It still fails as a reference monitor.

First, it is not complete mediation. The policy text is considered when the model plans or generates a tool call, but the actual operation may happen through a different path: a shell wrapper, an MCP server, a browser session, a package script, a CI job, a GitHub Action, or a generated helper script. If the dangerous operation is not intercepted at execution time, the prompt did not mediate it.

Second, it is not tamper resistant in the right sense. The agent can edit repository docs, test scripts, generated wrappers, local policy files inside the workspace, and sometimes the very command that will be used to perform the operation. A policy that lives in the same editable layer as the work is guidance, not enforcement.

Third, it is too large and semantic to verify. "Be careful with production" is not a testable authorization rule. "Do not mutate protected branches unless the current command has an explicit signed approval for scope git.push.protected" is testable. The difference matters.

The model can still refuse. It can still explain risk. It can still ask for confirmation. Those are behavioral controls. The reference monitor is the thing that runs even when the model is confused, rushed, overconfident, or tricked by context.

Raw allowlists are not enough

Many agent systems start with an allowlist:

  • allow git
  • deny rm
  • allow curl
  • deny sudo
  • allow mcp.read
  • ask for mcp.write

That is better than nothing. It is also too crude.

git status and git push origin main are both git. curl https://docs.example.com and curl https://example.com/install.sh | sh are both curl. rm ./tmp/output.txt and rm -rf /Users/name are both rm. A browser click on a documentation page and a browser click on "delete project" are both browser actions.

A useful monitor has to classify the operation, not only the binary or tool.

For coding agents, classification needs at least:

  • tool name and subcommand
  • normalized paths and repository root
  • network destination and protocol
  • working tree state
  • branch and remote
  • credential class available to the process
  • target environment, such as local, preview, staging, production
  • task intent, when it is narrow enough to bind safely
  • approval state and expiration
  • whether the operation reads, writes, deletes, publishes, deploys, or changes access

The policy result should be deterministic. Natural language can describe why a rule exists, but the enforcement path should reduce to a concrete decision: allow, deny, require approval, or require a safer form of the command.

This is the line I care about in Gommage: the agent's tool call is mapped to a capability before it executes, and policy is evaluated outside the agent's normal reasoning loop. The implementation can be incomplete. The architectural boundary is the point.

MCP makes the boundary bigger

MCP is where this becomes less theoretical.

The MCP security guidance now has to talk about confused deputy problems, token passthrough, SSRF, session hijacking, local server compromise, OAuth URL validation, stdio proxy risks, and scope minimization. Those are not prompt-style concerns. They are authority-boundary concerns.

A local MCP server can run with the same privileges as the client. A remote MCP server can sit between a client and third-party APIs. A session event can affect offered tools. An overbroad token can turn a small task into lateral access. A tool description can hide behavior that the agent will happily call because it looks useful.

The reference monitor question is simple:

Was this operation mediated by something outside the untrusted path?

For a local MCP install, that means the client should show the exact command before executing it, require explicit consent for dangerous local process execution, and sandbox the server where possible. For remote authorization, it means per-client consent, precise scopes, token audience checks, redirect validation, and logs that preserve which client did what. For tool invocation, it means a policy decision on the concrete tool call, not only on the fact that "MCP is allowed."

- **Supplied material**:

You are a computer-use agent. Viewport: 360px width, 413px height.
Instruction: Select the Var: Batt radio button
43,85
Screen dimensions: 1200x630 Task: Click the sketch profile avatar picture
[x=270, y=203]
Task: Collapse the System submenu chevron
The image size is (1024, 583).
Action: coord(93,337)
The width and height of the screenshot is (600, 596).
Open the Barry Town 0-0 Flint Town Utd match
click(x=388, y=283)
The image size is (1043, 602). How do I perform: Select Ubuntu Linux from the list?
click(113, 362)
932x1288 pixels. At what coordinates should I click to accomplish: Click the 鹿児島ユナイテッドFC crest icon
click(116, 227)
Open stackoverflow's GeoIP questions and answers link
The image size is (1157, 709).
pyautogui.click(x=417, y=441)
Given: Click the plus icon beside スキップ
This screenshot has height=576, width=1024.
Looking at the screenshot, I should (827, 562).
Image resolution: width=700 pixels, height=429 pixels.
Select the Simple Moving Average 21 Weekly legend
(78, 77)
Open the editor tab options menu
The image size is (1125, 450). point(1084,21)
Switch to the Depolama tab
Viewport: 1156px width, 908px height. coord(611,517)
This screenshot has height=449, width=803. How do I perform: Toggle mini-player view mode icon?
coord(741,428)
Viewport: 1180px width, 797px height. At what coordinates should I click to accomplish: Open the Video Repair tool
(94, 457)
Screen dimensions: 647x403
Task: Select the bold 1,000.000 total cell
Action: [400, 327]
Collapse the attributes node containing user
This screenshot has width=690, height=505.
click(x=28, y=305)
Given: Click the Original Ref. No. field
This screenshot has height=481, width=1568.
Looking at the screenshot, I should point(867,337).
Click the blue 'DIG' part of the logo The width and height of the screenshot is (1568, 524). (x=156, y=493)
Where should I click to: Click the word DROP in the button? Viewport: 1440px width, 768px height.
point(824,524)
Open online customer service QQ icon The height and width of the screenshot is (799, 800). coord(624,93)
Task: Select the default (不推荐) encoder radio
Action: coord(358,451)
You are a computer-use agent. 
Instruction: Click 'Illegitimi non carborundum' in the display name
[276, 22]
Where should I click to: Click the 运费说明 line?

- **Questions**:
**A.** In the reference-monitor text, what four concrete decisions should the enforcement path reduce to?
**B.** Reproduce the stretch of the reference-monitor text from "Many agent systems" through "also too crude.", word for word.
Answer from the reference-monitor text alone.

- **Results of the exercise**:
**A.** Allow, deny, require approval, or require a safer form of the command.

**B.**
Many agent systems start with an allowlist:

  • allow git
  • deny rm
  • allow curl
  • deny sudo
  • allow mcp.read
  • ask for mcp.write

That is better than nothing. It is also too crude.